Tanto
              Estátua de Moloc
      O Deus comedor de criancinhas
       
               Marcílio Felício Pereira
       
       
      A globalização financeira agrava a insegurança econômica e as desigualdades sociais limitando a atuação das instituições democráticas pela imposição de lógicas estritamente especulativas que exprimem apenas os interesses das empresas transnacionais e dos mercados financeiros.
      Em nome de uma transformação do mundo apresentada como fatalidade, os cidadãos estão perdendo o poder de decidir sobre seu destino. A total liberdade de circulação de capitais, os paraísos fiscais e a explosão do volume de transações especulativas obrigam os países a uma corrida desnorteada para agradar os grandes investidores. Em nome da modernidade, 1,5 trilhão de dólares vão e vêm a cada dia a procura de um lucro instantâneo distante de qualquer relação com produção, comércio ou serviços, portanto sem nenhum benefício social.
      Mas nada disso é novo ou inusitado. É apenas mais um ciclo de recrudescimento de um antigo fantasma da humanidade: a exaltação da carne em detrimento de valores espirituais.
      Profetas judeus que anunciavam em Jeová um Deus de concepção mais elevada, o faziam em oposição a cultos antigos que celebravam, ao ponto da exacerbação e do monstruoso, a sacralidade da vida orgânica, as forças elementares do sangue, da sexualidade e da fecundidade, exaltando ideais instintivos de poder, riqueza e supremacia.
      Povos semitas de Moab, Canaã, Tiro e Catargo adoraram um deus chamado Baal ou Moloc, ao qual ofereciam crianças em sacrifício. Jeová, pela voz de Moisés, proibiu este culto: (Levítico,18,21) "Não darás nenhum de teus filhos para ser sacrificado a Moloc; e não profanarás o nome de teu Deus." (Levítico,20,2-6) "...o povo da região apedrejará o culpado...Eu eliminarei do seio do povo aqueles que se prostituirão seguindo Moloc." Mas os judeus, inclusive Salomão e outros reis, recaíram diversas vezes nessa idolatria.
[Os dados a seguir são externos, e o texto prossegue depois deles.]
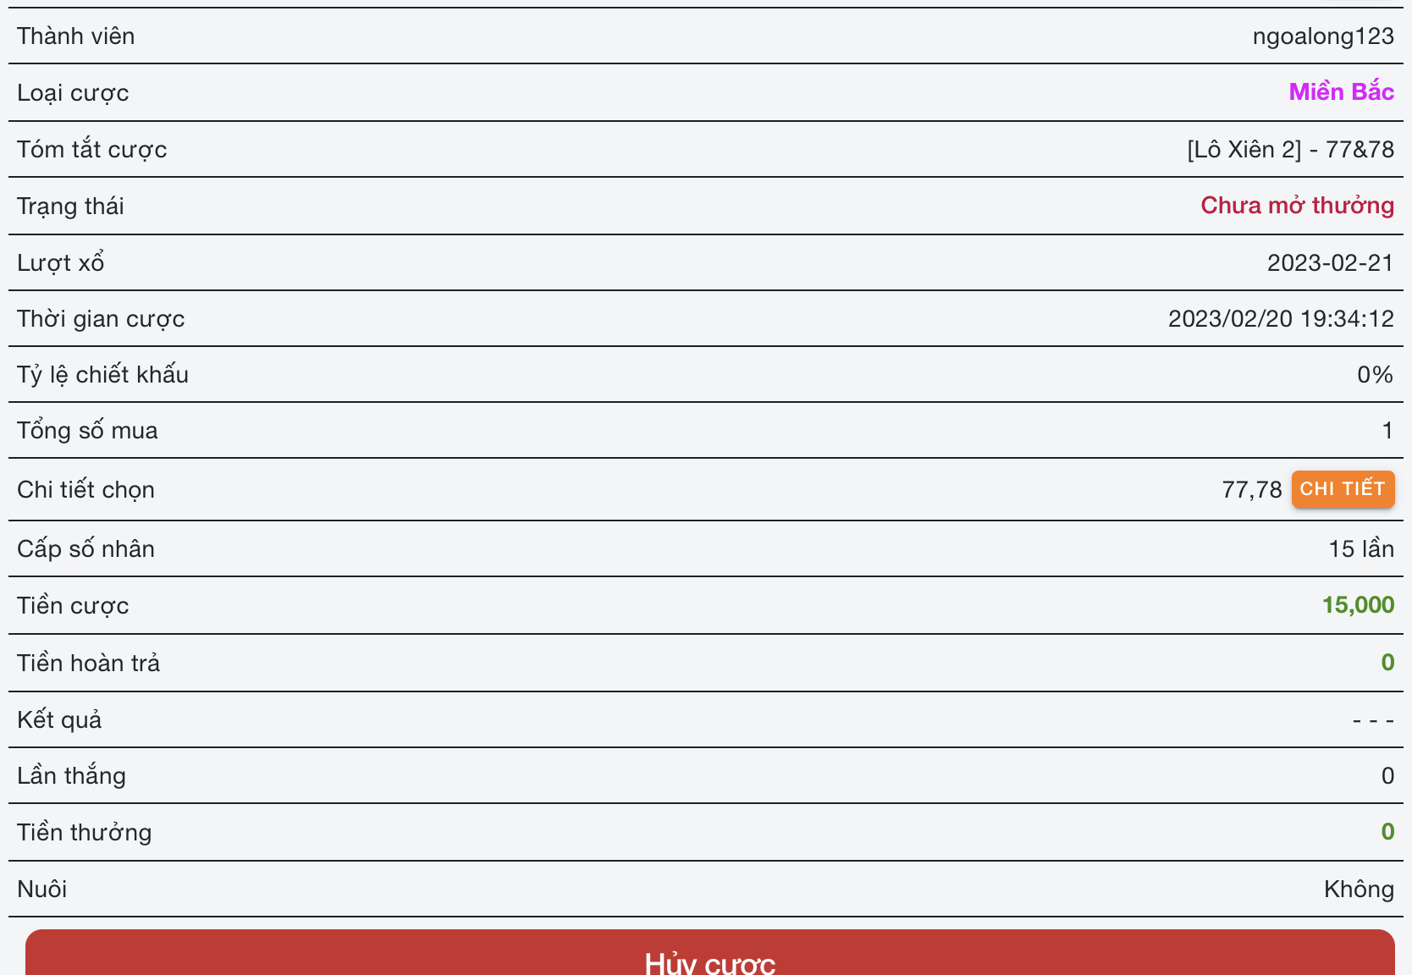Click the 0% discount rate value

pos(1375,375)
Crianças vivas eram queimadas sobre o altar do deus ou nos flancos da estátua de bronze que lhe era consagrada enquanto os sacerdotes encobriam os gritos das vítimas com o barulho de clamores e tambores.
      Sem dúvida Moloc representa a velha imagem do tirano, ciumento, vingativo, sem pena, que exige de seus súditos aterrorizados pelas piores ameaças, obediência até a morte e confisca todos os seus bens, até mesmo filhos, destinados à morte na guerra ou no sacrifício.
      Nos tempos pós-modernos, Moloc tornou-se o símbolo da Nova Ordem Mundial, tirânica e exclusivista: decifra-me ou te devoro.